BareCam

Illustration

I had an interesting problem. I wanted another monitor. But I didn’t want to buy it. For one, I just needed it just temporarily. Secondly, I needed it to be mobile so any properly sized monitor was out of question.

With that in mind, I took inventory of things I had and came upon an idea. I already have HDMI capture USB and I already have Surface Go which surely looks like a mini monitor. If I connect my laptop via HDMI to the capture card and use webcam to show capture output, I essentially have an HDMI-to-monitor connection.

I tried it and it worked wonderfully. Almost.

As my Surface Go runs Ubuntu, I have tried multiple Linux webcam applications and neither of them worked as I wanted. I simply could not find any that would work in full screen. In addition to losing screen real estate, I also noted other issue - darn cursor was visible. None of the webcams would turn off cursor while running.
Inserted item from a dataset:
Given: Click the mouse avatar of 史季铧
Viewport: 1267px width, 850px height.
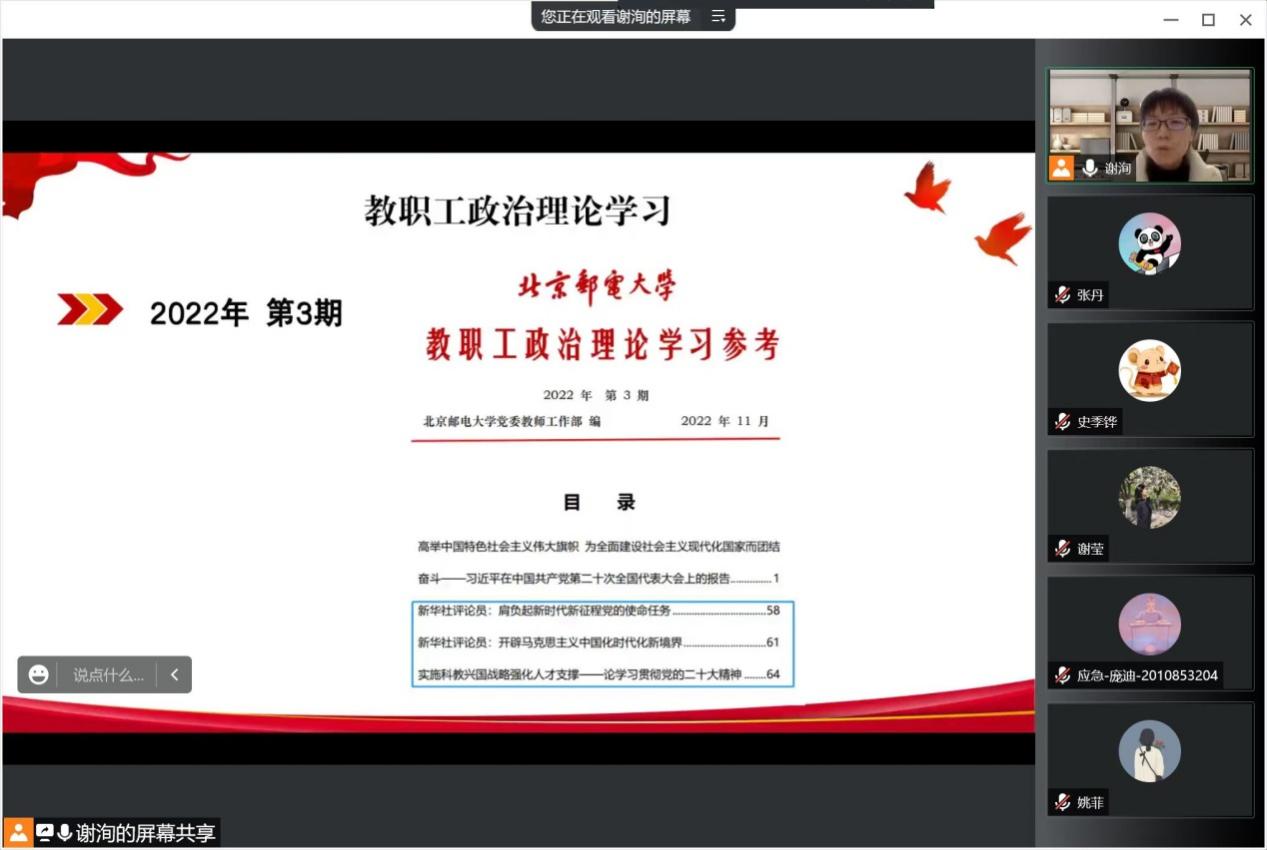Looking at the screenshot, I should coord(1149,370).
After going over every webcam application I could find and finding a fault for each, I finally decided to build my own.

This is as simple as webcam software gets. When started, it will display the first webcam while keeping cursor hidden. If you press Space, it will switch to the next webcam. Essentially everything I needed.

And yes, I did complicate it a bit more later. I added a support for windowed mode, going as far to allow alignment to any screen corner (try keys 0-9) so you can have “head-in-the-corner” effect. I also added a few configurable settings and will probably add a few more with time. However, the idea is to keep it as simple as possible.

Application supports both Linux and Windows. If you’re in need for something like that, give it a try.